Des preuves d’amour est le prolongement de votre court métrage L’Attente (2022). En quoi cette histoire d’homoparentalité vous touche-t-elle particulièrement ?
Alice Douard : Comme Céline dans Des preuves d’amour, je suis maman d’une petite fille que je n’ai pas portée. Quand ma femme était enceinte, je n’avais pas beaucoup d’images auxquelles me raccrocher. Il m’a donc paru important d’en créer. J’ai d’abord écrit un court métrage pour raconter de manière universelle les heures qui précèdent la naissance. Pendant le financement de ce qui allait devenir L’Attente, j’ai commencé à écrire le scénario de mon premier long.
Vous disiez ne pas avoir d’images auxquelles vous identifier. Est-ce à dire que le cinéma est à la traîne sur ces questions ?

------------------------

**OBJECTIF 1:** Pouvez-vous traduire en anglais cette phrase de l'extrait sur le film Des preuves d’amour : « J’ai d’abord écrit un court métrage pour raconter de manière universelle les heures qui précèdent la naissance. » ?
Les lignes de données n'ont aucun lien avec l'extrait.

[Liste des données]
------------------------

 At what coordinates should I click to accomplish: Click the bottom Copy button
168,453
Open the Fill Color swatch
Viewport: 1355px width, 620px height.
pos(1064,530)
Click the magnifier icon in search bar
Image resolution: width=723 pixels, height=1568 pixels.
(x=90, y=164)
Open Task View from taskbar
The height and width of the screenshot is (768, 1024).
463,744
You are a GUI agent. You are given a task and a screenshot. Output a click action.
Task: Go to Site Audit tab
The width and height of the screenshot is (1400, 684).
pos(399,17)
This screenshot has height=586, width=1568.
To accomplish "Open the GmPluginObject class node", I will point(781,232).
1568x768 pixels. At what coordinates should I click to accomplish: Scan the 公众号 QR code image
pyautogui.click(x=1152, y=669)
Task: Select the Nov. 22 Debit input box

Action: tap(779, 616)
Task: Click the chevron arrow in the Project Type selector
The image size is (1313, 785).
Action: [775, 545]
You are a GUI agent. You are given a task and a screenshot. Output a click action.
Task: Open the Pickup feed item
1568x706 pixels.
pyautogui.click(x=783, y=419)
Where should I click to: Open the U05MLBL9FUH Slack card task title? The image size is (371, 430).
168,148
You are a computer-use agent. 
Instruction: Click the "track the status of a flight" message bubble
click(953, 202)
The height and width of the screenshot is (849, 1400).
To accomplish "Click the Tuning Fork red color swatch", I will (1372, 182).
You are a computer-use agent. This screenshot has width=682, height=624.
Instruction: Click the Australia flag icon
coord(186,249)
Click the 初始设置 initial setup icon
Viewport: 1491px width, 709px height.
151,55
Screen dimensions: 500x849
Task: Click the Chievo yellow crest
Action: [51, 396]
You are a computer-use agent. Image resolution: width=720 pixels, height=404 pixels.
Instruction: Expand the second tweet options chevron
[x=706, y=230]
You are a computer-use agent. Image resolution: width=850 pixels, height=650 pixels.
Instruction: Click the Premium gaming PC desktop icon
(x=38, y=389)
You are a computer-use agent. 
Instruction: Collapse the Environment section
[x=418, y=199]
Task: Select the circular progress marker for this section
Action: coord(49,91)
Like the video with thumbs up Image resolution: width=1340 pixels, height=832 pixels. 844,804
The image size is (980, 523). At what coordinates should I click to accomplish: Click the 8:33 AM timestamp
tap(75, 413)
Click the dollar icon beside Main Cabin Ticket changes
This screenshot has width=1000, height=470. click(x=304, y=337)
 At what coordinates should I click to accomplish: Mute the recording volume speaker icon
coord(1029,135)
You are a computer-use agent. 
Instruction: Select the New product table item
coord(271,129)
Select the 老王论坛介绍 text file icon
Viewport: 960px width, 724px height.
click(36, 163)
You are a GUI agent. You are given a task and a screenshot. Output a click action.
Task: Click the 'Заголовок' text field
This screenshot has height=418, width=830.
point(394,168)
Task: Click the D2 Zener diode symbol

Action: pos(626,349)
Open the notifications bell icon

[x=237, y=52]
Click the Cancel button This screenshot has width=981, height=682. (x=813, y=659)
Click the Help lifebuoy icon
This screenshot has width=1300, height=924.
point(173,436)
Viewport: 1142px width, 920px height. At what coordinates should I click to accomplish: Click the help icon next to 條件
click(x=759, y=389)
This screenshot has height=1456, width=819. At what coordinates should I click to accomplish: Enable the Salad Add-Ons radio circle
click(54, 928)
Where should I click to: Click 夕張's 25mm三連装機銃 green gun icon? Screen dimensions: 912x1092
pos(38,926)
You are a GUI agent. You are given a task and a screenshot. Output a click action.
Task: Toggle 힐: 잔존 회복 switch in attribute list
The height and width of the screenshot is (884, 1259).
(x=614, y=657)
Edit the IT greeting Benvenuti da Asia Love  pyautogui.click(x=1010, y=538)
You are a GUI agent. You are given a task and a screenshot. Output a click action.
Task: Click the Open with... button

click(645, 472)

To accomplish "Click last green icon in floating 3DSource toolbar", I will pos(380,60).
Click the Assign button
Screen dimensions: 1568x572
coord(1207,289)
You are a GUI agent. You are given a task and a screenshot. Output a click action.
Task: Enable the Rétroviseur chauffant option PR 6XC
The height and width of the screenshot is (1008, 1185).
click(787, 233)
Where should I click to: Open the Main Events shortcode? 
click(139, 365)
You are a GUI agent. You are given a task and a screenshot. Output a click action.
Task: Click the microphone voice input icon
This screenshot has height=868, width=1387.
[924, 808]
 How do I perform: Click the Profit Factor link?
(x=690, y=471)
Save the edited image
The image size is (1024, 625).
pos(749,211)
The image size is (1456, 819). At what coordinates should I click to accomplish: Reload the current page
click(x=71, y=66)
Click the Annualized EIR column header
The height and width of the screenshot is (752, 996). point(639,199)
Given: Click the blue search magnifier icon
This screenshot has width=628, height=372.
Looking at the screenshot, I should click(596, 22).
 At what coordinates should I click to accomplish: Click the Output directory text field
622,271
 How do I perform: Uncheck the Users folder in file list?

------------------------

**OBJECTIF 2:** Pouvez-vous présenter sous forme de tableau Markdown, avec les colonnes Numéro et Ligne, les lignes de données allant de celle qui contient "The image size is (1456, 819)." jusqu'à la fin de la liste, en omettant les lignes vides ?

**RÉPONSE 1:** I first wrote a short film to tell, in a universal way, the hours leading up to the birth.

**RÉPONSE 2:**
| Numéro | Ligne |
|---|---|
| 1 | The image size is (1456, 819). At what coordinates should I click to accomplish: Reload the current page |
| 2 | click(x=71, y=66) |
| 3 | Click the Annualized EIR column header |
| 4 | The height and width of the screenshot is (752, 996). point(639,199) |
| 5 | Given: Click the blue search magnifier icon |
| 6 | This screenshot has width=628, height=372. |
| 7 | Looking at the screenshot, I should click(596, 22). |
| 8 |  At what coordinates should I click to accomplish: Click the Output directory text field |
| 9 | 622,271 |
| 10 |  How do I perform: Uncheck the Users folder in file list? |